This year's RSA conference in San Fran was an incredible success. The new layout of the Moscone Center has allowed even more exhibitors than before. It has become impossible to see everything, to follow everything, as the show has become gigantic.
Among all the sessions, several main trends emerged. The importance of the Cloud and the re-centering of security at the application level are without a doubt the most obvious.
The vulnerability exploit demos have had the usual success. Trending threats like cryptojacking, ad fraud or digital extorsion were heavily discussed. What was most surprising is the transparency with which the manipulation of social media was discussed, especially their potential impact on recent US and British votes. There is still a lot of education to be done so that users of these social networks learn to protect their accounts and check the sources of the information they receive. As the Founder/CTO of Sylint Group warned during his talk:
"There are controls in place to catch tech errors. Controls don't exist yet when it comes to misinformation. If I can convince you to pull a particular lever, then all of the other security measures don't mean anything."
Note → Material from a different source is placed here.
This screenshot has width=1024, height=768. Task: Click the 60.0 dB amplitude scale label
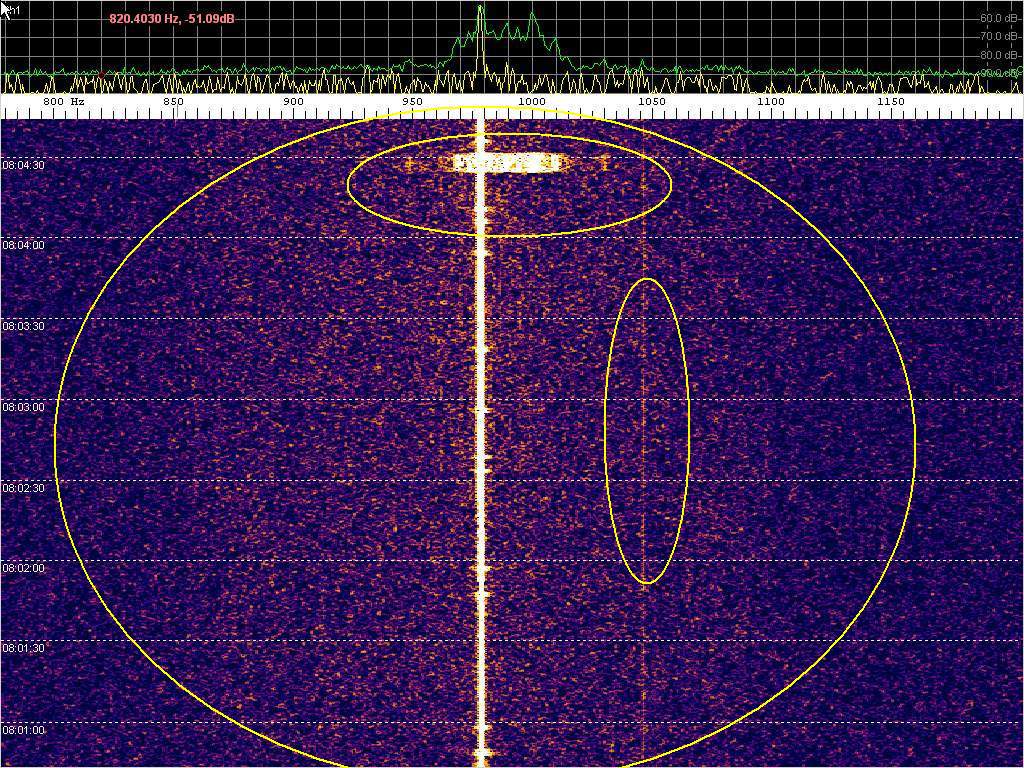coord(998,18)
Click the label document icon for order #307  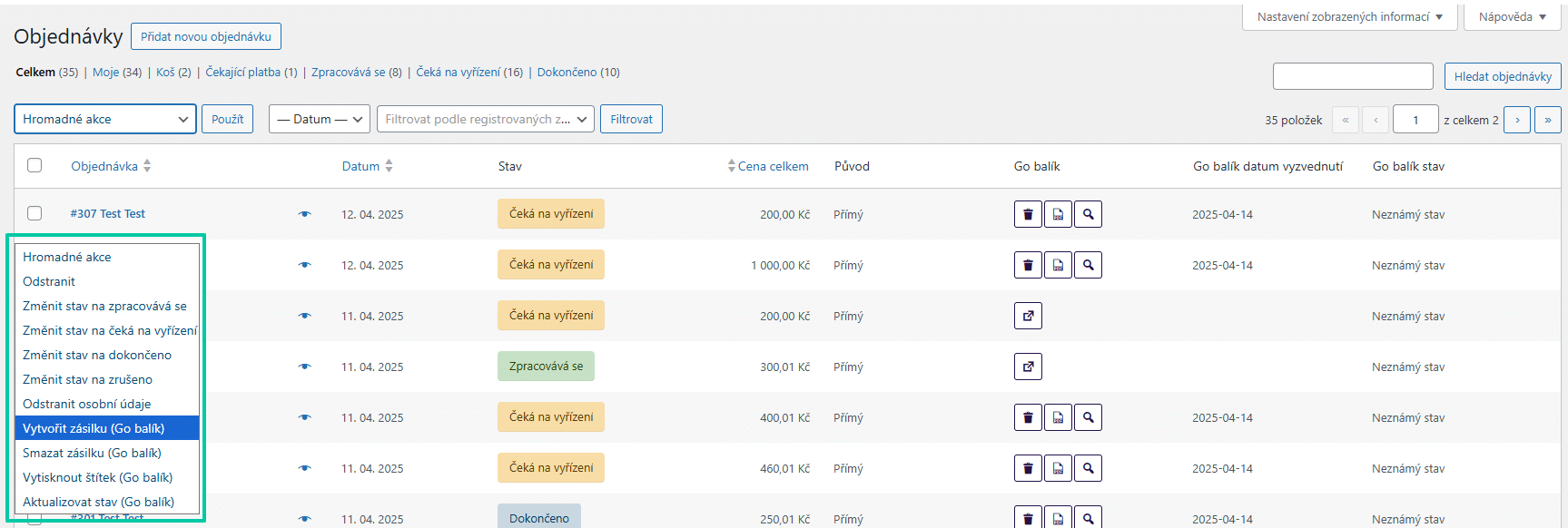click(x=1058, y=215)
DevSecOps is no longer a buzzword
Numerous talks were devoted to DevSecOps, in particular to the involvement of developers in security processes. Developers are starting to take on a new role: first responsible for data protection, responsible for its integration into the application lifecycle, in a mixed organization directly linking security development and operations.
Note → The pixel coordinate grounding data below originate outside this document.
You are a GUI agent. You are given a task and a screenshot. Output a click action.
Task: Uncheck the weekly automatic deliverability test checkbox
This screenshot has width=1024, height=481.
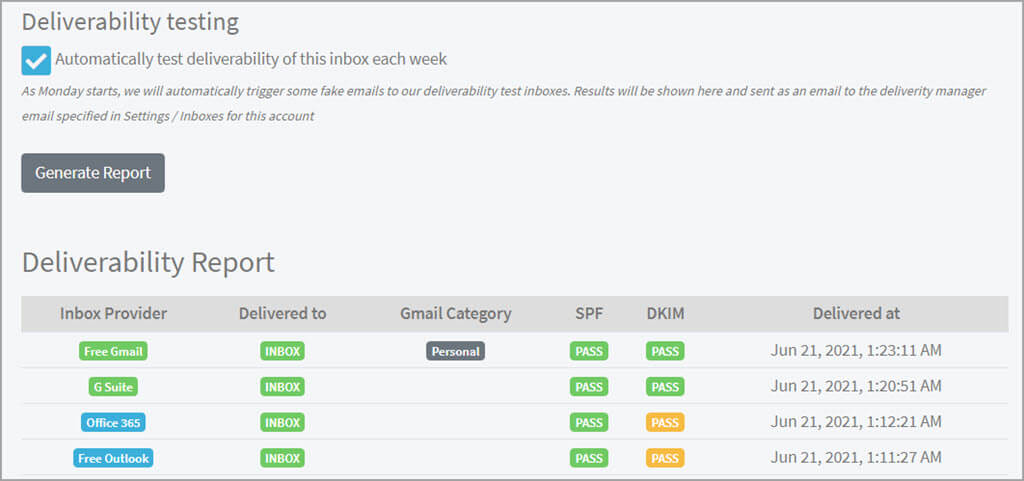tap(36, 60)
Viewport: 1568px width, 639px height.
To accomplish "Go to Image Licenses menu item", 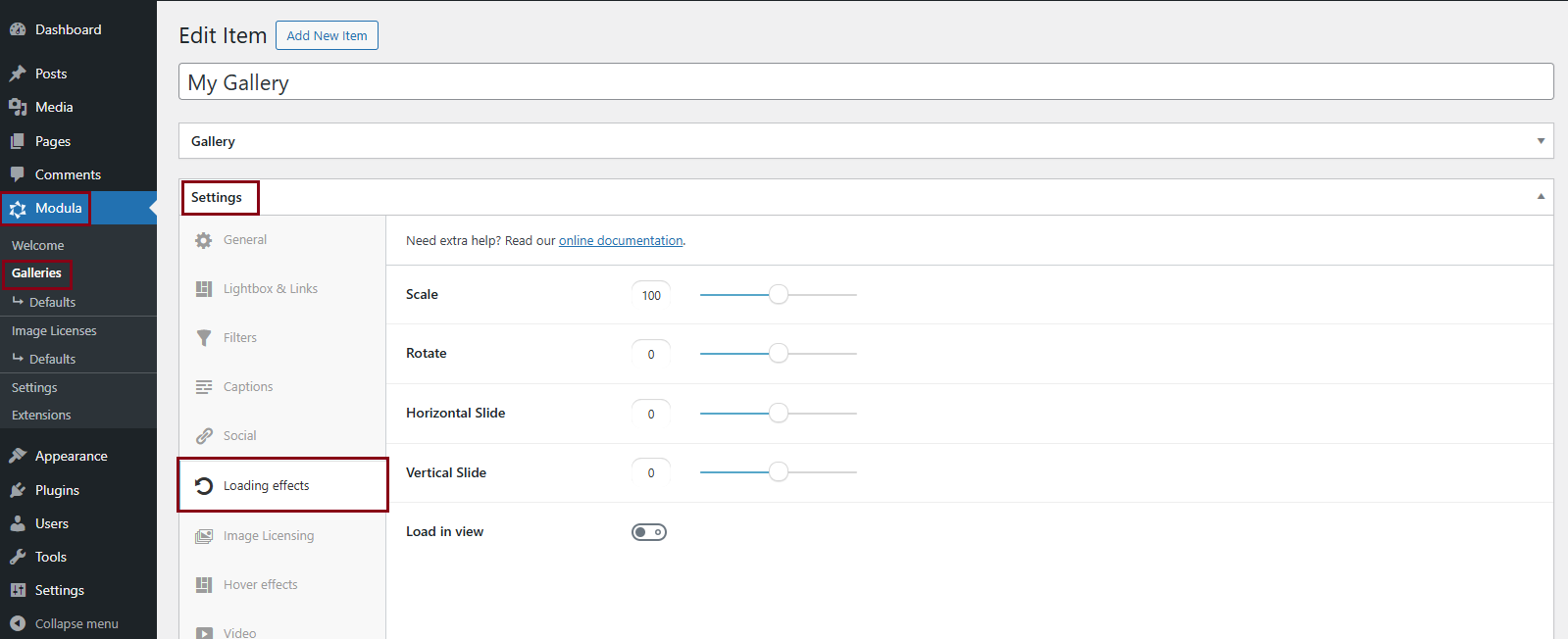I will 54,331.
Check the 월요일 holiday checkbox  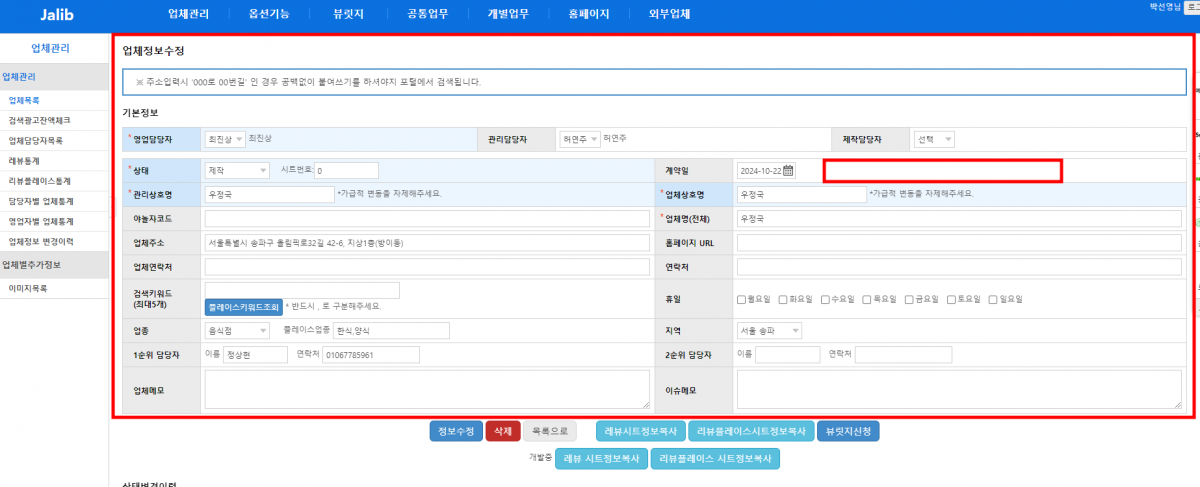[x=741, y=299]
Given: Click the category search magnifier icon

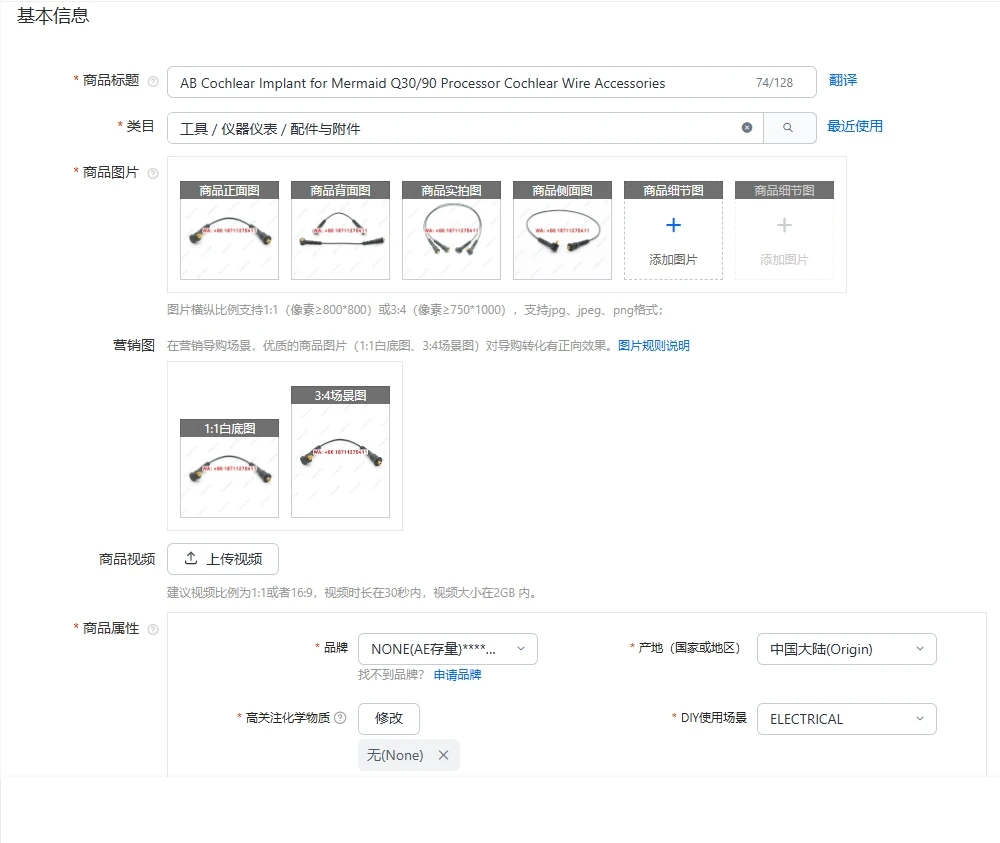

Those who have long been disempowered from security tasks are finally associated with an effort that must be collective to be effective. It's good to finally hear a mature view of application security.
Zero Trust Initiatives, Vault7 & RITA
Another strong trend of RSAC 2019 is the increase in the number of Zero Trust initiatives. There is no question of trust in the internal, or in any hardware whatsoever. The Zero Trust and Zero Trust solutions require us to rethink access and security policies in general. It is a healthy effort that should make security policies simpler and clearer.
Protecting the software and hardware supply chain is of utmost importance, but active threats are continuously evolving. The security community continuously identifies deep & dark web marketplaces selling botnets that enable DDoS, phishing, mining or serving more ads. Moreover, there are more and more open source frameworks to support these kinds of activities. One standing out session demonstrated how a security specialist with very little programming background was able to replicate from scratch key functionality of Assassin from the Vault7 CIA hacking tools collection in less than nine months. One of the key learnings of this presentation was that no commercial tool, not even the most advanced ones based on machine learning, was able to detect either the agent or its communications with the command and control infrastructure. Another session showed that, with an increasing use of TLS certificates for phishing, more than half of all web attacks are encrypted. Ongoing adoption of TLS 1.3, DNSSEC, DNS over HTTPS or QUIC obsolete MITM protection of the users as is still commonplace in the Enterprise. Fortunately, other presentations provided insights on how to build up your protection with efficient open source counter measures such as RITA to detect and block hidden command & control channels on your endpoints or OSquery to blueprint your IT environment. All these demonstrate that your security controls need to be kept up to date and tailored to your environment and your threats.
GHIDRA is now open source
The NSA has pleased many security specialists by opening the code of one of its most famous tools: Ghidra, the reverse engineering toolbox. The NSA's plan was to publish Ghidra so that security researchers could get used to working with this program before applying for positions with the NSA or other government intelligence agencies. It is likely that Ghidra is useful to a much larger audience and helps many malware hunters.
“When you look at the amount of malware we have to get through, it's more than we have the talent or the manpower to handle.", said Robert Joyce, an NSA senior advisor.
Most presentations concluded with very useful and straightforward immediate and medium term follow-up actions to address emerging security issues by adapting processes or implementing new controls. We will remember key such follow-ups as the need for FIDO2 hardware tokens to protect your credentials and fight against phishing frameworks that already intercept OTP (SMS or app-based) two-factor web authentication mechanisms or the confirmation that signature-based security controls are easily bypassed by attackers. Obviously, user habits will have to be changed.
For most people, security guys speak in a foreign language, with words, names, standards that are unique to them. This does not help when you claim to be serving all other business units.
RSAC 2019 marked a milestone on this topic with an awareness of the importance of developing language and standards understandable by most, not just the security pros. This need for standardization is crucial at the time of integration and automation of security. NIST proposed update on their Standard Content Automation Protocol (SCAP 2.0) is a great option to improve software and vulnerability inventory that will have a positive impact on tool developers, but also users and software creators. is a good example of what should be done everywhere. So we can expect to have fewer buzzwords and more clarity in security vendors speeches.